An ISU professor is looking into the effects of climate change on the size of salamanders. 

The influence of climate change on the growth of salamanders is particularly concerning to scientists because amphibians respond earlier to environmental changes. 

Dean Adams, professor of ecology, evolution, and organismal biology, had data from a collection of preserved salamanders to contribute to a study done by Karen Lips, associate professor of biology at the University of Maryland.

The study conducted included 15 species of salamanders from 102 populations. These species all belonged to the genera, Plethodon. 

Lips found that six species showed significant reductions in body size over 55 years.

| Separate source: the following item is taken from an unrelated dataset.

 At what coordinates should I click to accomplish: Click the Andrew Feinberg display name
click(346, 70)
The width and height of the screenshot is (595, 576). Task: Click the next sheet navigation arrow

Lips and her colleagues started noticing a decline in salamander populations located in the Appalachian Mountains area. Lips initially thought that the decline in population would be due to a disease outbreak. Yet, when they went out to sample for disease, they couldn’t find any such diseases that would have such a widespread effect on salamander population.

“Climate change is the only thing that could affect such large populations,” Lips said.

These particular salamanders that were studied have no lungs. They are also ectothermic, meaning their internal heat is reflective of the temperatures of their environment.

Adams said that amphibians are good bellwether organisms for indications of changes in the environment, because amphibians are responding, and scientists can see that the environment is going through major changes that they need to pay attention to.

“When the temperature goes up, all normal processes speed up, burning calories faster. Ectothermic organisms need to eat more and increase the amount of calories,” Lips said.

A colleague studied the salamanders’ physiology and found that they are using eight percent more energy on internal maintenance rather than energy on growth, Adams said.

In order to sample the salamanders, Lips and her colleagues visited each site in the Appalachian region three times, during the summer, spring and fall. They caught every animal under rocks and measured and weighed them, as well as tested for diseases.

While they had current data about the physiological states of salamanders, Lips and her colleagues didn’t have any historical data to compare their findings to. Luckily, Adams had data representing salamander physiology dating back 60 years.

Professor Emeritus Richard Highton from the University of Maryland had been collecting and preserving these salamanders from the Appalachian region since the 1950s.

A major reason why Lips had conclusive evidence was because there was such a large data set available in the archives of the Smithsonian.

Adams said that Highton was trying to understand the taxonomy and natural history of the salamanders. Through his work, Highton discovered several different species of salamanders.

Adams used these salamanders that were preserved and kept at the Smithsonian Museum in Washington D.C., for a different project. He often made trips to the museum as well as having specimens sent to him.

A way to further the study would be to look at salamander sizes living in different regions of the United States. Adams is continuing his collaboration to build the study.